Note 3.Sale of Corporate Headquarters and Related Leaseback

 

On January 30, 2015, the Company sold its corporate headquarters facility to Beverly Property Owner LLC (“Beverly Properties”), an affiliate of Middleton Partners, based in Northbrook, Illinois, for the purchase price of $48.9 million. As part of this sale, the Company also entered into a 22-year lease agreement with Beverly Properties, with the right to extend the term of the lease for five successive periods of five years each. The Company will pay rent of $4.7 million for the first year of the lease, with increased annual rent payments thereafter that will increase to $7.3 million in year twenty-two. At the time of this sale, the Company discharged the outstanding term loan of $14.4 million, the related accrued interest and paid a pre-payment penalty to Northern Bank and Trust Company for a total payment of $14.8 million. The Company accounted for the sale leaseback transaction as a financing arrangement for financial reporting purposes due to continuing involvement in association with the $5.9 million collateralized letter of credit requirement. See Note 10 for further discussion. As such, at the time of sale, the Company recorded a financing obligation in the amount of $48.9 million, less a pre-paid rent amount of $0.4 million, for a net liability of $48.5 million. Upon the adoption of Accounting Standards Update 2015-03, the Company reduced the carrying value of the financing obligation for debt issuance costs related to this transaction by $0.9 million, for a net liability of $47.6 million. See Note 14 for discussion regarding the adoption of this update. The Company classified the liability as long-term due to initial rent payments relating only to interest with future principal payments occurring outside of one year. The Company retained the historical costs of the property and the related accumulated depreciation on its financial books within property, plant and equipment and will continue to depreciate the property for financial reporting purposes over the remaining useful life as originally determined. The associated lease payments, less the portion considered to decrease the financing liability, will be recorded as interest expense using the effective interest method.
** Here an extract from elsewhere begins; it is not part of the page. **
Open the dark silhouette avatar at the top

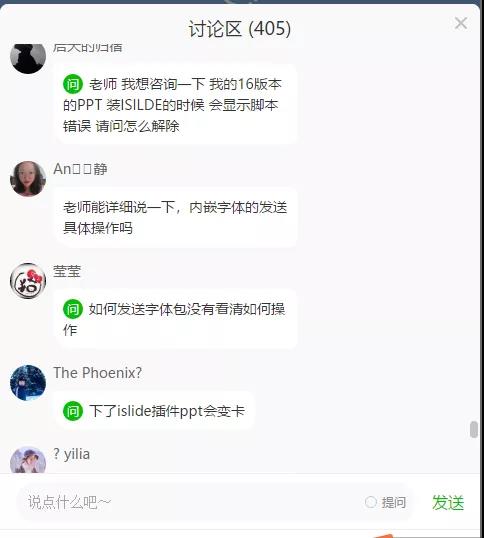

The implicit interest rate on the associated cash flows during the initial 22 year lease term is 10.65%. See Note 13 for the schedule of contractual lease payments relating to the lease obligation.

 

The Company does not anticipate any material federal or state tax liability associated with the taxable gain on the sale of the building due to its current level of net operating loss carry forwards and has not provided for any federal or state tax expense.